By day five, no one who took the pill still tested positive for coronavirus, while 24% of those who got a placebo drug did, according to the study. Participants who took larger doses of the drug “also had lower levels of infectious virus than the placebo group after three days,” The Wall Street Journal reported.

The pill works by blocking the coronavirus’s ability to replicate. It was developed by Miami-based company Ridgeback Biotherapeutics and Merck, a multinational pharmaceutical company with its U.S. headquarters in New Jersey.

The researchers said there were no “safety signals” of concern. Four “serious adverse events” were reported, but none were caused by the pill.

“It’s tantalizing and interesting, but it’s not exactly 100% complete,” Dr. Carl Dieffenbach, director of the Division of AIDS at the National Institute of Allergy and Infectious Diseases, who wasn’t involved in the study, told The Wall Street Journal. “What we need to confirm is that there’s clinical benefit.”

The researchers said the Phase 2 studies are ongoing, and they will provide updates when appropriate.

“We are very pleased to share our initial Phase 2 infectivity data at this important conference, which remains at the forefront for critical clinical scientific information in infectious diseases,” Dr. Wendy Painter, chief medical officer of Ridgeback Biotherapeutics, said in the statement. “At a time where there is unmet need for antiviral treatments against SARS-CoV-2, we are encouraged by these preliminary data.”

Questions on the material —
a – Answer these questions from the coronavirus pill article:
(i) What share of those who got a placebo still tested positive by day five?
(ii) Which two companies developed the pill?
(iii) How many serious adverse events were reported?
b – Turn the paragraph of the coronavirus pill article that begins "The pill works by blocking" into a short list that keeps its main facts.
c – Rewrite the part of the coronavirus pill article that begins at the words "By day five, no" and stops after "by the pill.", putting "Merck & Co." in place of "Merck".
The data that comes after the coronavirus pill article has no connection to it.

Data under study —
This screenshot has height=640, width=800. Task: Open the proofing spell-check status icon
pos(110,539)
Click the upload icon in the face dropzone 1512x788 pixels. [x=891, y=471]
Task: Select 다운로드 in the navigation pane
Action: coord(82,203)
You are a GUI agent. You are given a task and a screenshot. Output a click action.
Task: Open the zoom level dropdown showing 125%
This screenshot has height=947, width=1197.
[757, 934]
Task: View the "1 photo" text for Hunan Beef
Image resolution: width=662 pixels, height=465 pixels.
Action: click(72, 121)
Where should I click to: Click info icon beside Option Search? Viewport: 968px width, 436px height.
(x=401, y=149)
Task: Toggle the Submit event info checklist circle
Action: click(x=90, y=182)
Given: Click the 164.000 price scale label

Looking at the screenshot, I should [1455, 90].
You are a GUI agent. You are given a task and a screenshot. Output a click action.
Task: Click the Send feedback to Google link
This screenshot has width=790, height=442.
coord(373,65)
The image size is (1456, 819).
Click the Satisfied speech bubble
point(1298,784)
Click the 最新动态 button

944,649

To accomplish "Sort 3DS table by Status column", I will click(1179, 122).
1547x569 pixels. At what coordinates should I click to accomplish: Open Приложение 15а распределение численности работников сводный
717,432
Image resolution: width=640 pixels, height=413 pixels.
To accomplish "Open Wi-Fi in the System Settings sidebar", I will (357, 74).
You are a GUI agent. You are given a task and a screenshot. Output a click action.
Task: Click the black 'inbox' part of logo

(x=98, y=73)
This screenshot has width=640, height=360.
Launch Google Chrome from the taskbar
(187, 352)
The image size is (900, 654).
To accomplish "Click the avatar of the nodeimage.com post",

Task-by-task outputs —
a –
(i) 24%
(ii) Ridgeback Biotherapeutics and Merck
(iii) Four

b –
- The pill blocks the coronavirus's ability to replicate.
- Developer: Ridgeback Biotherapeutics, based in Miami.
- Developer: Merck, a multinational pharmaceutical company with its U.S. headquarters in New Jersey.

c –
By day five, no one who took the pill still tested positive for coronavirus, while 24% of those who got a placebo drug did, according to the study. Participants who took larger doses of the drug “also had lower levels of infectious virus than the placebo group after three days,” The Wall Street Journal reported.

The pill works by blocking the coronavirus’s ability to replicate. It was developed by Miami-based company Ridgeback Biotherapeutics and Merck & Co., a multinational pharmaceutical company with its U.S. headquarters in New Jersey.

The researchers said there were no “safety signals” of concern. Four “serious adverse events” were reported, but none were caused by the pill.